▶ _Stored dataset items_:
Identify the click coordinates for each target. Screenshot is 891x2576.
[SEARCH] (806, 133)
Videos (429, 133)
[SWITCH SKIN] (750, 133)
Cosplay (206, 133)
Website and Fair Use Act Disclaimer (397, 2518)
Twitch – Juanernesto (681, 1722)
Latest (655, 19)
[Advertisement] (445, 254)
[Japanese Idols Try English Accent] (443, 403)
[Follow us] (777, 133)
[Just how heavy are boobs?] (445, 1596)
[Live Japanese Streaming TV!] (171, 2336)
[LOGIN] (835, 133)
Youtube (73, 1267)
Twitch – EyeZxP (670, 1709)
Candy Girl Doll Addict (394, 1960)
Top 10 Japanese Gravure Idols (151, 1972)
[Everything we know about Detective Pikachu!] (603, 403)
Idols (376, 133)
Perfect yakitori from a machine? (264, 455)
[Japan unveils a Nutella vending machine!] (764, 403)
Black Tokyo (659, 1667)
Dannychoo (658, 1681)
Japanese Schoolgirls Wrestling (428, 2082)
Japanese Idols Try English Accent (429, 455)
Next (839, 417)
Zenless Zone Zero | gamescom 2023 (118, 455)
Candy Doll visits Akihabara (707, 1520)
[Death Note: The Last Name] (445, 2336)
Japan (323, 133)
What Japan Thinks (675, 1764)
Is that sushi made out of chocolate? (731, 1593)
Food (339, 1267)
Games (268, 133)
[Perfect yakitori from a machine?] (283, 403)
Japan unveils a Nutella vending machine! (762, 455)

▶ _DIRECTIONS_: All lines from the one containing "Japanese Schoolgirls Wrestling (428, 2082)" down to the final line above are to be restated word for word; leave out the rest.

▶ _ANSWER TO THIS EXERCISE_:
Japanese Schoolgirls Wrestling (428, 2082)
Japanese Idols Try English Accent (429, 455)
Next (839, 417)
Zenless Zone Zero | gamescom 2023 (118, 455)
Candy Doll visits Akihabara (707, 1520)
[Death Note: The Last Name] (445, 2336)
Japan (323, 133)
What Japan Thinks (675, 1764)
Is that sushi made out of chocolate? (731, 1593)
Food (339, 1267)
Games (268, 133)
[Perfect yakitori from a machine?] (283, 403)
Japan unveils a Nutella vending machine! (762, 455)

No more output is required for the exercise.